Building oneMKL with support for AMD GPUs with tests disabled:

cmake $ONEMKL_DIR \
    -DCMAKE_CXX_COMPILER=clang++ \
    -DCMAKE_C_COMPILER=clang \
    -DENABLE_MKLCPU_BACKEND=False \
    -DENABLE_MKLGPU_BACKEND=False \
    -DENABLE_ROCFFT_BACKEND=True  \
    -DENABLE_ROCBLAS_BACKEND=True \
    -DENABLE_ROCSOLVER_BACKEND=True \
    -DHIP_TARGETS=gfx90a \
    -DBUILD_FUNCTIONAL_TESTS=False

$ONEMKL_DIR points at the oneMKL source directly. The x86 CPU (MKLCPU) and Intel GPU (MKLGPU) backends are enabled by default, but are disabled here. The backends for AMD GPUs must all be explicilty enabled. The tests are disabled, but the examples will still be built.

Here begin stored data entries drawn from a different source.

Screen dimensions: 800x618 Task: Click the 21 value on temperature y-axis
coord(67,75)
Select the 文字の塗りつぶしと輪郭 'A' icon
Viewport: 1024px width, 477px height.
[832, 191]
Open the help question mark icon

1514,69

Build oneMKL for the DFT domain only with support for x86 CPU, Intel GPU, AMD GPU and Nvidia GPU with testing enabled:

cmake $ONEMKL_DIR \
    -DCMAKE_CXX_COMPILER=icpx \
    -DCMAKE_C_COMPILER=icx \
    -DENABLE_ROCFFT_BACKEND=True \
    -DENABLE_CUFFT_BACKEND=True \
    -DTARGET_DOMAINS=dft \
    -DBUILD_EXAMPLES=False

Note that this is not a supported configuration, and requires Codeplay’s oneAPI for AMD and Nvidia GPU plugins. The MKLCPU and MKLGPU backends are enabled by default, with backends for Nvidia GPU and AMD GPU explicitly enabled. -DTARGET_DOMAINS=dft causes only DFT backends to be built. If this was not set, the backend libraries to enable the use of BLAS, LAPACK and RNG with MKLGPU and MKLCPU would also be enabled. The build of examples is disabled. Since functional testing was not disabled, tests would be built.

Project Cleanup#

Most use-cases involve building the project without the need to clean up the build directory. However, if you wish to clean up the build directory, you can delete the build folder and create a new one. If you wish to clean up the build files but retain the build configuration, following commands will help you do so.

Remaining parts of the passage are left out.